In an aspect of the invention a system is provided for transforming legacy data into the standardized data in compliance to the target data standard, wherein the system comprises of various program modules executed by a processor including an importing module which is configured for importing metadata of the source schema and further configured for importing and managing the data standard(s) of the target schema. The said data standard(s) may include different versions of the said data standards which may be imported from different external sources. Further, a mapping module configured for defining the mapping specifications upon mapping the imported metadata of the said source schema with the imported data standard(s) of the said target schema using graphical user interface (GUI) based on historical intelligence and weighted metadata; an identification module configured for identifying closest target variable matches on the basis of the built-in historical intelligence and weighted metadata upon mapping the metadata of the source schema with the data standard(s) of the target schema; a transformation module configured for automatically generating the conversion program using the defined mapped specifications, the said conversion program is further configured for transforming the source schema into the target schema, the said target schema is the standardized data generated in compliance to the target data standard; and a validation module configured for conducting validation of the transformed data i.e., the standardized data against the said target data standard.
BRIEF DESCRIPTION OF THE DRAWINGS
The foregoing summary, as well as the following detailed description of preferred embodiments, is better understood when read in conjunction with the appended drawings. For the purpose of illustrating the invention, there is shown in the drawings various stages of the invention; however, the invention is not limited to the specific system components and methods disclosed in the drawings.
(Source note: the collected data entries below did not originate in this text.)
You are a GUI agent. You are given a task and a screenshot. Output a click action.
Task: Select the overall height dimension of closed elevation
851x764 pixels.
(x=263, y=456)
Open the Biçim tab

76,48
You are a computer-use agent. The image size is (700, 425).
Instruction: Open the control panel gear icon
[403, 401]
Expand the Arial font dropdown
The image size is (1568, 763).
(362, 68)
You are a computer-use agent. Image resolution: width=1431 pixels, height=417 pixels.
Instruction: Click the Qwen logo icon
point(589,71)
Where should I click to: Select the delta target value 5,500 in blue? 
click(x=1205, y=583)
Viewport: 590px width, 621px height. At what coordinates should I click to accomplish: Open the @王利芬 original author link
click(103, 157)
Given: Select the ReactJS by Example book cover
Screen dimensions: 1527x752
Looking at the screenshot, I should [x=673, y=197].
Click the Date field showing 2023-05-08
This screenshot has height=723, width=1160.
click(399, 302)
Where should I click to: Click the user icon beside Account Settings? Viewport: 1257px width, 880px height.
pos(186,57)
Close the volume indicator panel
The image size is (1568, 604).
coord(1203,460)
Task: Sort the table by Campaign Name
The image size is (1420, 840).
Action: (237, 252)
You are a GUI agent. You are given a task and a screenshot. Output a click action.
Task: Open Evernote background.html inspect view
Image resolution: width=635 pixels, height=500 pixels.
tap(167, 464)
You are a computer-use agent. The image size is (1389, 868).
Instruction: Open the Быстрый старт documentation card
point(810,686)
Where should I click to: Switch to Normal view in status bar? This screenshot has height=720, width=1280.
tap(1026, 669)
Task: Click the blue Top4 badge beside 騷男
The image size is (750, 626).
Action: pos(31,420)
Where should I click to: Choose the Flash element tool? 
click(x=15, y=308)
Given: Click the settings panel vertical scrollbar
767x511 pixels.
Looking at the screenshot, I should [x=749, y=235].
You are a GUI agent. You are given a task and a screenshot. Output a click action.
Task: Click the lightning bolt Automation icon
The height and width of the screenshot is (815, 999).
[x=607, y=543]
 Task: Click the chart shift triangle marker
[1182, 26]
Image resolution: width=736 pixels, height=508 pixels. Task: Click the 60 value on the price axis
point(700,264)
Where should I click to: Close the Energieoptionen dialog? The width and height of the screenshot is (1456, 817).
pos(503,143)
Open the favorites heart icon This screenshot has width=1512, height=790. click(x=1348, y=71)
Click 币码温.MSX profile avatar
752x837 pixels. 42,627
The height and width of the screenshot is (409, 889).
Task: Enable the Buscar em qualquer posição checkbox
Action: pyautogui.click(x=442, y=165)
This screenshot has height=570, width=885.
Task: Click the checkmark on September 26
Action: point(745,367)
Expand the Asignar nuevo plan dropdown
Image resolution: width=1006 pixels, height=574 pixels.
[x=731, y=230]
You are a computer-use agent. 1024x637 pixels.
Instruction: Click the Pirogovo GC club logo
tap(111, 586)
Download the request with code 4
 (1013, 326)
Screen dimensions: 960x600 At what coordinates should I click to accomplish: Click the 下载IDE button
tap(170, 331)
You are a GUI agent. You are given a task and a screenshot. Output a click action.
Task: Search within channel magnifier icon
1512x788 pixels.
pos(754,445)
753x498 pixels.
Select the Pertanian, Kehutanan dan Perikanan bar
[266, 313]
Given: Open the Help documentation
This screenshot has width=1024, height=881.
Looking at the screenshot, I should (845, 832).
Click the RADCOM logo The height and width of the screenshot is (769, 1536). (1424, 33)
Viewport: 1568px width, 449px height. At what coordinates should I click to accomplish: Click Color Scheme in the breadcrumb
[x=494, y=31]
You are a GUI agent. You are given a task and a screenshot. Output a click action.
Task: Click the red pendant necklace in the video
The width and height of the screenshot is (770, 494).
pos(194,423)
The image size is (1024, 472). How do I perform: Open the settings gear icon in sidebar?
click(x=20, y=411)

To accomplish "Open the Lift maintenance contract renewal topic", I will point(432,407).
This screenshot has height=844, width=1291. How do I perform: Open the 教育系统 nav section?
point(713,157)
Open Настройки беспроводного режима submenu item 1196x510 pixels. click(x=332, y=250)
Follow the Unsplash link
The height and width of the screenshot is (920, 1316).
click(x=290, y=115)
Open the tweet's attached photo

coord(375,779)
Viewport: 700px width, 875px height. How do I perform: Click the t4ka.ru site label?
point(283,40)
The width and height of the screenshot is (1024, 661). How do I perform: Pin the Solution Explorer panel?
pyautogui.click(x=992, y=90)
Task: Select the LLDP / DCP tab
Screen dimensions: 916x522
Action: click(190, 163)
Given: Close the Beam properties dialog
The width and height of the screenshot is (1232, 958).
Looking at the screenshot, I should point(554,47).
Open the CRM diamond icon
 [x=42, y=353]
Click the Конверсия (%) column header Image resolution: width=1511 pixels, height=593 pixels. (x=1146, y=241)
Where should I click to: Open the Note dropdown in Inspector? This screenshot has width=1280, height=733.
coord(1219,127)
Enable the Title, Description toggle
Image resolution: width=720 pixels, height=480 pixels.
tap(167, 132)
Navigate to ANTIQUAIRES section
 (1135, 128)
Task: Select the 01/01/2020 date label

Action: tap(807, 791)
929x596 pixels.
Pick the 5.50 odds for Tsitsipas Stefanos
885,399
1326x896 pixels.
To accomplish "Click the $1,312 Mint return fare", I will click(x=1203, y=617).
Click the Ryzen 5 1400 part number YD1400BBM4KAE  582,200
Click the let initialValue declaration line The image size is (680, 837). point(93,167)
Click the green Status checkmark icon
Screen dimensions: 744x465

Figure 1 is the block diagram of the system (100) illustrating the multiple embodiments of the present invention.
Figure 2 is the flow diagram (200) for data transformation in compliance to a target data standard according to one embodiment of the present invention.
Figure 3 is the illustrations of the mapping process (300) between multiple source schemas and target schema.
DETAILED DESCRIPTION OF THE INVENTION
The invention will now be described with respect to various embodiments. The following description provides specific details for understanding of, and enabling description for, these embodiments of the invention. The words "comprising," "having," "containing," and "including," and other forms thereof, are intended to be equivalent in meaning and be open ended in that an item or items following any one of these words is not meant to be an exhaustive listing of such item or items, or meant to be limited to only the listed item or items.
The invention generally provides a computer-implemented system and computer-implemented method for transforming a legacy data format into a standardized data in compliance to a target data standard using a data transformation tool, characterized by enabling the said data transformation tool to automatically and dynamically generate a conversion program, wherein the said conversion program is generated on the basis of defined mapping specifications between multiple source schemas and target schema. The said mapping specifications are defined on the basis of the mapping conducted between metadata of the said source schema and data standard(s) of the said target schema.
In an embodiment of the invention the computer-implemented system provides a data transformation tool, the said data transformation tool is further comprises of set of processor-enabled program modules, each module performs a particular set of task

upon execution of the processor. One of the said program modules of the data transformation tool is an importing module which upon execution by the processor is configured for importing metadata from the multiple source schemas and further configured for importing and managing the data standard(s) from the target schema. The said data standard(s) may include different versions of the said data standards which may be imported from different external sources. The content of the metadata of the multiple source schemas include object-class and attributes which are stored in any supported database (relational database or object-oriented database). Also, the data standard(s) are the consistent data format required by organizations for ensuring the uniformity of the data. In an exemplary scenario the said data standard(s) can be considered as XML, flat-file, EDI (Electronic data interchange), XL etc. The data standard(s) facilitates with system interoperability and support within the said organizations as well as among regulatory authorities and consortia. The said data standard(s) can also be self-defined by the other organizations or authorities (may be non-regulatory authorities).
The imported metadata and the data standard(s) are further processed by a mapping module of the system; the said mapping module upon execution by processor is configured for mapping the imported metadata of the multiple source schemas with the data standard(s) of the target schema based on which mapping specifications is defined. The defined mapping specification creates a link between the multiple source schemas with the target schema for translating the data from one format to another format. The said link is used to define the semantic correspondence between metadata of the multiple source schemas with the data standard(s) of the target schema. The said mapping module further facilitates the user with a graphical user interface (GUI) based mapping which is based on built-in intelligence and weighted metadata. The built-in intelligence and weighted metadata is stored in a memory of the said system. The said built-in-intelligence is based upon the historical mapping information or the conducted mappings which gets continuously added within the memory of the said system.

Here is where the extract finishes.